Thanks for sharing these thoughts and findings. What about the employment of git-subrepo rather than the flawed submodule? See: https://github.com/ingydotnet/git-subrepo/blob/master/Intro.pod
What is this article supposed to explain?
I do not know what superbuild is, and right off the bat I see this “A strong concept you should bear in mind for any superbuild approach”. I thought this article was supposed to explain to me what a superbuild is, and yet it uses the term at the beginning.
I think you should try to re-read this article pretending you know very little about cmake, know nothing about CVS, VTK and other abbreviation. Or alternatively better articulate the scope of the article at the beginning.

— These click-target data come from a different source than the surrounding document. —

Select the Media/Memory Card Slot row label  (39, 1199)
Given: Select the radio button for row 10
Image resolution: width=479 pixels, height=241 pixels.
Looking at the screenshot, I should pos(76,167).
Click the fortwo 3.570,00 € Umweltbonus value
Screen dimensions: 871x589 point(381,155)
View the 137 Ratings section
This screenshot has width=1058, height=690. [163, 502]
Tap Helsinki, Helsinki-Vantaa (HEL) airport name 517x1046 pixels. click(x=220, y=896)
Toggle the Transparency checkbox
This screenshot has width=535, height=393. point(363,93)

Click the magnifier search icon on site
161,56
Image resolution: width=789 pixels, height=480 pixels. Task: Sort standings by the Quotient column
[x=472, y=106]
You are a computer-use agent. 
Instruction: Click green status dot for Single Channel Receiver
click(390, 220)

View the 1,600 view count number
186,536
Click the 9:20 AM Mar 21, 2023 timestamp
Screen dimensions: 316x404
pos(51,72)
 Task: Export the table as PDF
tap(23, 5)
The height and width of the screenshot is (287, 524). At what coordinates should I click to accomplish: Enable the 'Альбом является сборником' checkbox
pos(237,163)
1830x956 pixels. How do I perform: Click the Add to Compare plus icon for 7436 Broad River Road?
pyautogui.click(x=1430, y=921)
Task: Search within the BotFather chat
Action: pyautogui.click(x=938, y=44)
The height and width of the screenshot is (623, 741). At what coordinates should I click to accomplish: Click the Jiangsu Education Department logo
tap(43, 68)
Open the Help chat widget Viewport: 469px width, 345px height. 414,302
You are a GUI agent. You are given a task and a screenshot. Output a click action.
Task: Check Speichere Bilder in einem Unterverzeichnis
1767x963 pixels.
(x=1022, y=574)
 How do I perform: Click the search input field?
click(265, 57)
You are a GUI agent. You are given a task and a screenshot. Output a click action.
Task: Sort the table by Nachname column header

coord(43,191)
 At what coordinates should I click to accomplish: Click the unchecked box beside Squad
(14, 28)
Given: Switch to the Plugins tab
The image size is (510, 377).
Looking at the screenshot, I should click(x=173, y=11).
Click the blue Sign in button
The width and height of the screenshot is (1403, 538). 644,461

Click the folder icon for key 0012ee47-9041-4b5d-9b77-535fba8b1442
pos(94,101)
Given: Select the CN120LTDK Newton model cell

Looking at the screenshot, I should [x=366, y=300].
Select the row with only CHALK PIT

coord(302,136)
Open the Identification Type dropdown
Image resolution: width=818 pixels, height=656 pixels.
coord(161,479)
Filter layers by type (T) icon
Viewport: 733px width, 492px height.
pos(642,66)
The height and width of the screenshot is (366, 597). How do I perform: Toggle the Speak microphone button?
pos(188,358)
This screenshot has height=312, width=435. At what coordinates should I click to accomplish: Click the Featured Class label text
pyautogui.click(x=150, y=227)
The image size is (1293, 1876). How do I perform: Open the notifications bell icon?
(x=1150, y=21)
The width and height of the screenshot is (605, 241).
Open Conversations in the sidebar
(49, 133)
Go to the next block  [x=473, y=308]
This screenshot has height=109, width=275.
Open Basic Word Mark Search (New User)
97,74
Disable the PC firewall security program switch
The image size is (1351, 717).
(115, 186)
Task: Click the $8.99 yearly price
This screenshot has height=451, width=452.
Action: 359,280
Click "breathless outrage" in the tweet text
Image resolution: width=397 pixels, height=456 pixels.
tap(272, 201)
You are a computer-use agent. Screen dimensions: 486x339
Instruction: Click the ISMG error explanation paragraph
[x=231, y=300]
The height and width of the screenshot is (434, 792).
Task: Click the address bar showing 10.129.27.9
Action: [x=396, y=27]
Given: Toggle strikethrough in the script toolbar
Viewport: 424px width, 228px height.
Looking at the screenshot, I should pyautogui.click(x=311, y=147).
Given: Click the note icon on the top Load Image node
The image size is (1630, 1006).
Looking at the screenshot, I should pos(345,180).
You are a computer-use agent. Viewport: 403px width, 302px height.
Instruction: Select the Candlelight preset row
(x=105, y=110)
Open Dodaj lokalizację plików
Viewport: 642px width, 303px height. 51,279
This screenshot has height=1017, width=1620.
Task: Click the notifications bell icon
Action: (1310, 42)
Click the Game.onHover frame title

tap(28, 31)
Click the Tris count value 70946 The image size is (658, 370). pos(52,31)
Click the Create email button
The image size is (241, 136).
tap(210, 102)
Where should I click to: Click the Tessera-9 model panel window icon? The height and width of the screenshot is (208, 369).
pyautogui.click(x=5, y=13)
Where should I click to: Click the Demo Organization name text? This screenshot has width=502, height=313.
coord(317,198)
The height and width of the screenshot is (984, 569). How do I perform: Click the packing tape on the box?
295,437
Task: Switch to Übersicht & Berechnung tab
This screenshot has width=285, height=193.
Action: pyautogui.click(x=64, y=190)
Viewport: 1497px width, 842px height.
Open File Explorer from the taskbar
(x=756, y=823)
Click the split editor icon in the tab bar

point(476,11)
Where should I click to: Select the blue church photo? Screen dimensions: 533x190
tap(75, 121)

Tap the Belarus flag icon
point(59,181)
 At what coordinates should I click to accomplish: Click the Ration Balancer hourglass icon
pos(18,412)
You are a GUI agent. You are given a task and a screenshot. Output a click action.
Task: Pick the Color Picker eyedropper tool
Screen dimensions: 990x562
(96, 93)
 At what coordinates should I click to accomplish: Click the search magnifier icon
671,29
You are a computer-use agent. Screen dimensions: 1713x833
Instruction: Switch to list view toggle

You should probably also re-watch Ghostbusters (the real one) — stream-crossing is an essential plot element. Egon emphatically tells the team members not to cross the streams when he first delivers their proton packs….and then they wind up crossing them anyhow, in order to destroy the Stay Puft Marshmallow Man.
Could be titled, “how to make package maintainers hate you”. You’re taking on the task of version management in CMake, which it is not designed to do well. Generally the system around CMake (Conan, etc) and the system package managers know how to do this much better than CMake does. Just use them. Call find_package on what you need and depend on but leave the installation of those sources/binaries to components which are design to do that.